A conversation with not-novelist Masha Tupitsyn about her new book Love Dog
In November 2011, the writer and critic Masha Tupitsyn started a blog called Love Dog. Like she said at the time, her stance was Hamlet’s: “You don’t let go of your object
Love Dog — now also a book coming out soon from Penny-Ante, and the second volume in Tupitsyn’s trilogy of immaterial writing — is a project about love in the digital age, feminist love, and mourning. It is also a good read, lit through with ’80s songs, red and green, tarot’s fool, screenshots, time jumps, and a tough, elegant shyness. (Like Bowie, Tupitsyn knows “when to go out and when to stay in.”) It is a multimedia notebook, pieced out in day-sized chunks like it was originally, on Tumblr. First, though, Love Dog is a call to love, all the stronger and wiser because Tupitsyn’s heart has been broken too.

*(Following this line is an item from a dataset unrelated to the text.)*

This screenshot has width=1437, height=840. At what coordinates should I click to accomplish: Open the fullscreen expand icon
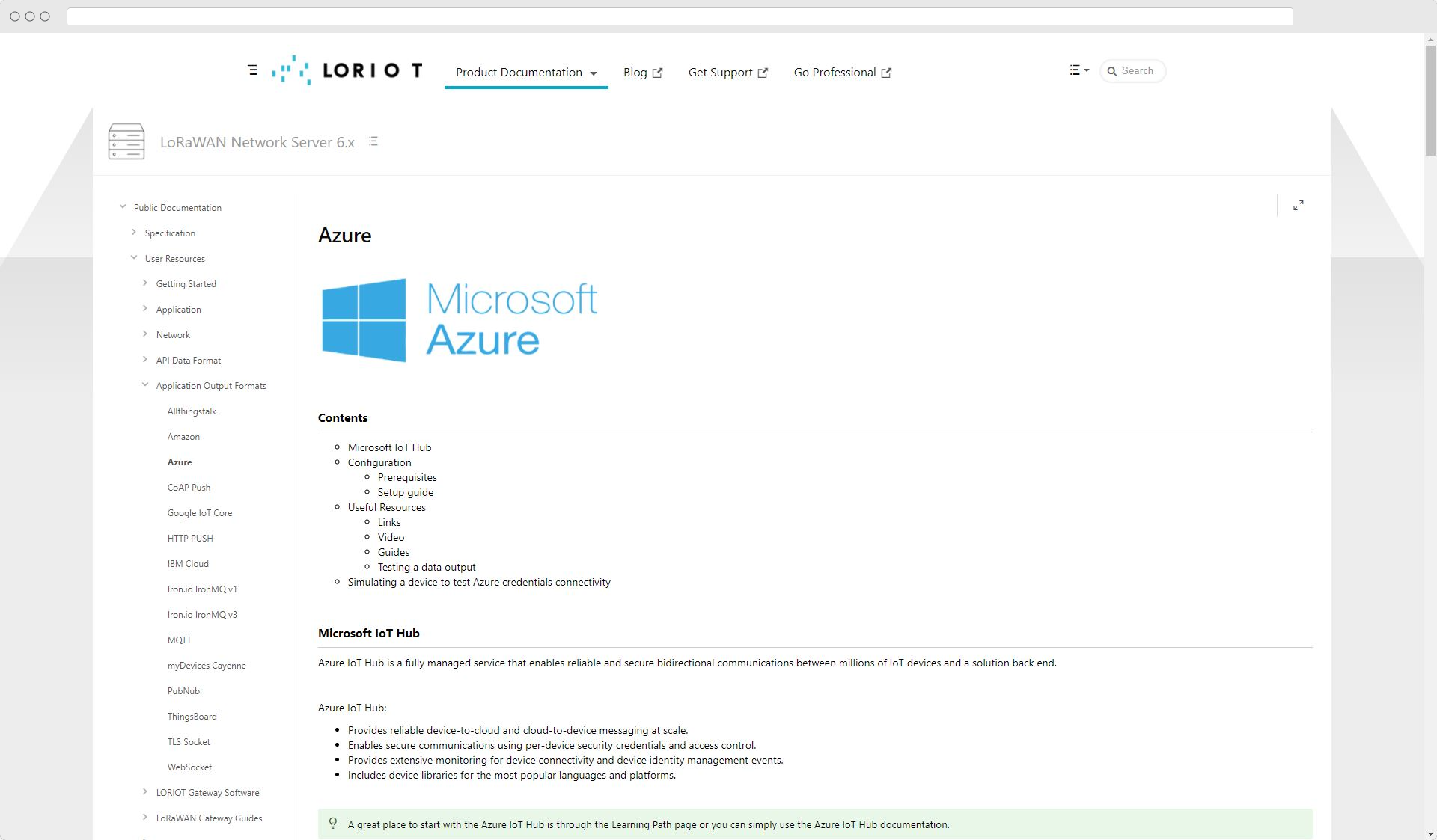coord(1298,206)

Her object is X.: “The person for whom I read everything now and will write this year, making the ‘you’ into a world.” Tupitsyn’s X. is not foggy, or a narcissistic cipher, but an actual person who is never named. And as Love Dog picks up speed, Tupitsyn writes too to her mother, to her dear friend Elaine Castillo, to books, cities, and others.
Though I see why Tupitsyn does not call herself a novelist, I’m going to keep Love Dog on my shelf next to Chris Kraus and Herta Müller anyway. Like their books, Love Dog is one you can enter at any point, yet is still cohesive and wholly of itself.
Masha and I chatted by email in late May and early June 2013.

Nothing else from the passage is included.